There are a number of challenges to producing and maintaining the sheer number of connectors. So we asked the squad’s engineering manager Mike Massari about them.

Mike said:

Every integration is different and when building a connector we need to study the services and adapt to their unique traits and complexities. After a connector is built, we are always mindful that APIs are constantly changing and the 600+ that Tray connects to are no different. We constantly do our best to keep our connectors up to date and performant!

The team has also built a number of internal tools to help with the building and maintenance of Connectors. According to Mike, the connector-CLI may be the most important of these. It is a command-line ‘Swiss army knife’ tool that has improved the day-to-day connector building experience massively.

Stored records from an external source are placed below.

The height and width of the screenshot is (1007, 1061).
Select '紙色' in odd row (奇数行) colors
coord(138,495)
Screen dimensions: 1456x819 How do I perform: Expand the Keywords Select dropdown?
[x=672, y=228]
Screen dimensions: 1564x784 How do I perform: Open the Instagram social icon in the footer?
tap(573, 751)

There are more internal tools in development geared towards automation and integration of processes and code checks.

In order to support 600 connectors across hundreds of services, we’ve naturally had to scale our team and our processes. We now have more than 30 engineers working on Connectivity. The team is still evolving their ways of working as they adapt to a growing team and connector offering.

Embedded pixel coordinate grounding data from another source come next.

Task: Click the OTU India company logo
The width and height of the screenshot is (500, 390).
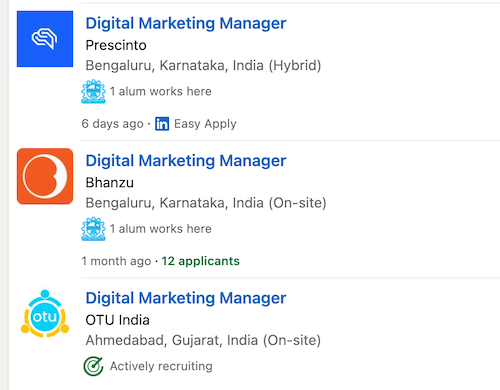Action: point(45,314)
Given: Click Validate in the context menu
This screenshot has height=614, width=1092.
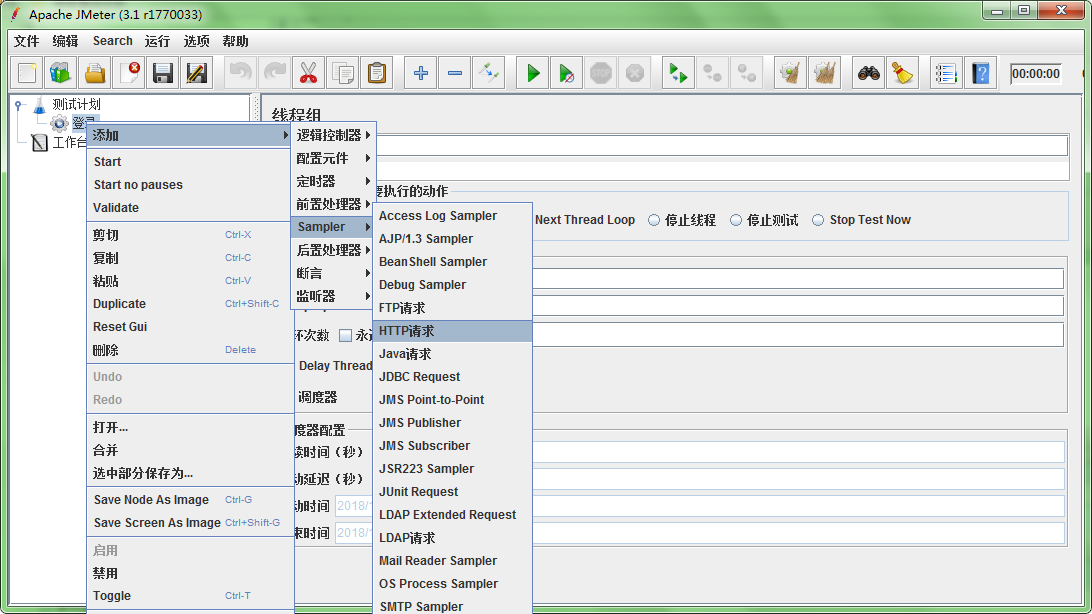Looking at the screenshot, I should click(116, 208).
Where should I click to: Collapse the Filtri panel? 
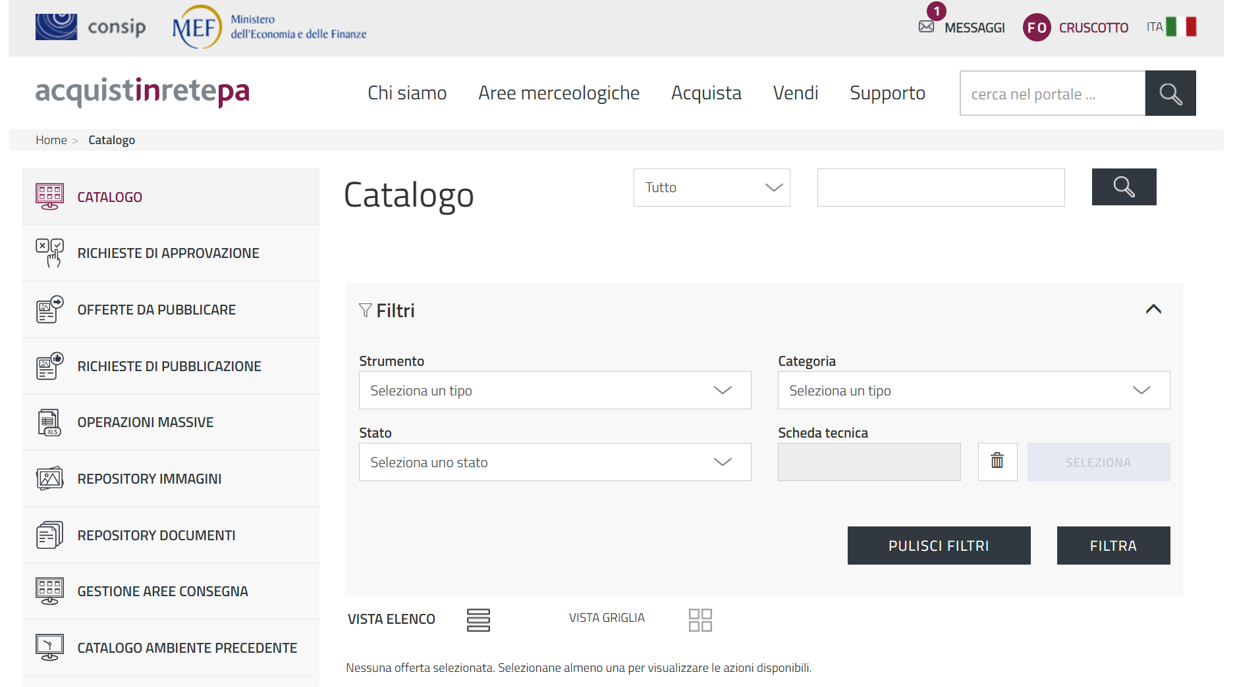pos(1153,310)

How manager Mike Massari put it:

Since early 2020, we have dedicated delivery bandwidth depending on the specific connector type and task to complete. This gives us the flexibility of working on multiple different streams of work, while keeping consistent standards and high quality throughout all our teams.

Stabilized and scaled the backend

The Executions Squad, fearlessly led by engineering manager Danny Yates, is at the heart of the Tray system — it’s a large scale, distributed state machine that is responsible for triggering and running customers’ Workflows, maintaining workflow logic, handling errors, and calling on the 600+ Connectors.

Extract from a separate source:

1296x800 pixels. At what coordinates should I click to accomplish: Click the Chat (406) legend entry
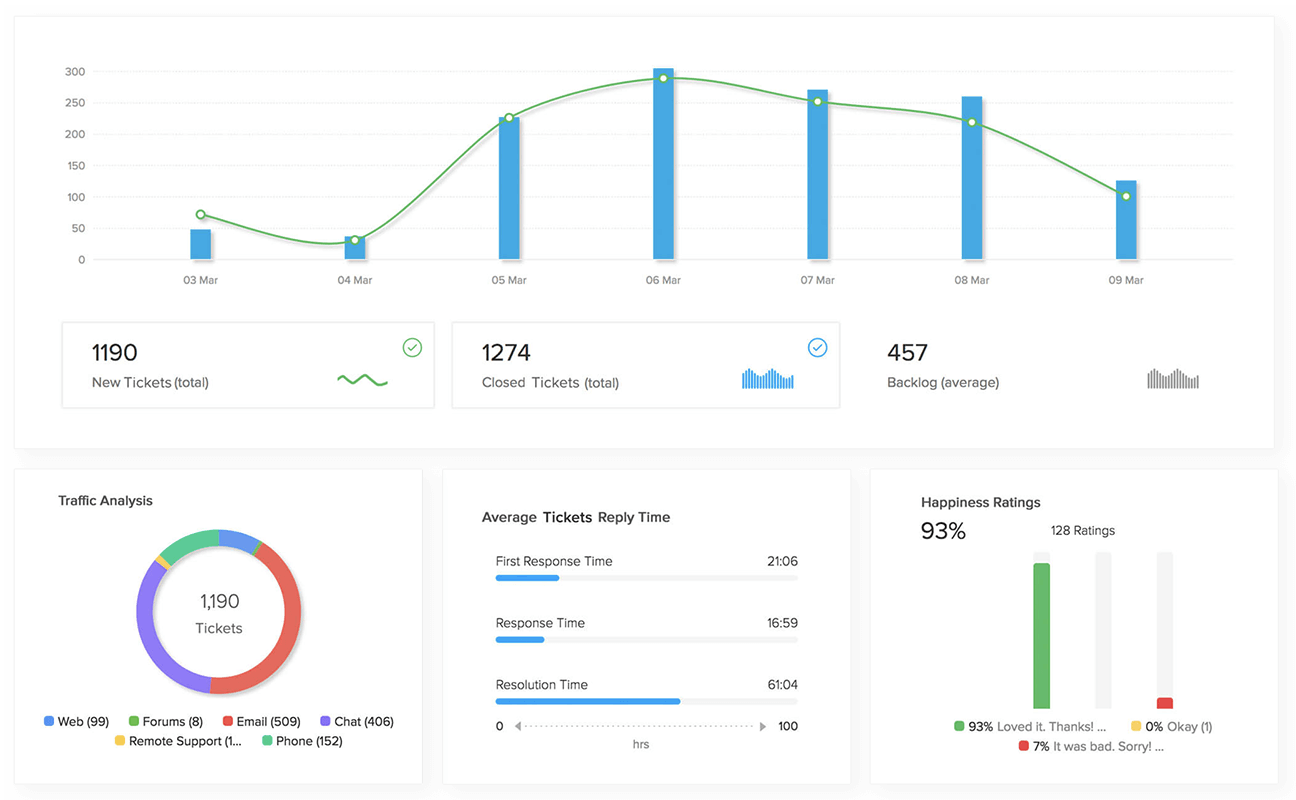tap(356, 721)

With nearly 600 customers and as many connectors, Tray.io is processing a LOT of tasks, or steps, within tens of thousands of customer workflows. Some key points:

  • We process in the region of half a BILLION tasks every day
  • This is 8x the number of tasks in Jan 2020
  • At any given second, Tray handles tens of thousands of workflow steps.

The graph below shows the real growth trajectory of tasks since January 2020:

Scaling this quickly wasn’t easy, and the Executions Squad faced several challenges along the way. But all good developers like a challenge!

According to Danny, over the course of 2020, the team made key improvements to stability and scalability to address three main challenges:

  1. Calling on fragile internal systems. If those systems crashed, executions could stop, so a lot of work was done — with ongoing work to be done — around hardening our systems so that we can continue the majority of executions without referencing downstream systems, in case those downstream systems no longer exist.
  2. The “noisy neighbor effect.” In the past we have had occasional issues with some ‘rogue’ customer workflows consuming excess resources and impacting their own and other customers’ workflows. To remedy this we have built a concurrency limiter. Each org in Tray now has a powerful and efficient queue system to throttle runaway workflows and help organizations protect their production workflows.
  3. Technical debt. It’s inevitable in any high-growth company after many years of building a complex product. We’re always striving to make our codebase easier to work with, especially as our team scales. Our team has dedicated a lot of time this year towards improving and stabilizing our codebase , which has led to fewer bugs and the ability to deliver new features faster, and with more confidence.

It doesn’t end there. The Executions Squad is constantly growing and improving as they do. In Danny’s words:

We’re continuously evolving our processes to enable our engineers to deliver at pace. For example, we are evolving toward a continuous delivery model, which itself comes with challenges, like releasing the software whilst it’s doing tens of thousands of things a second, without impacting its ability to do those things.

--

--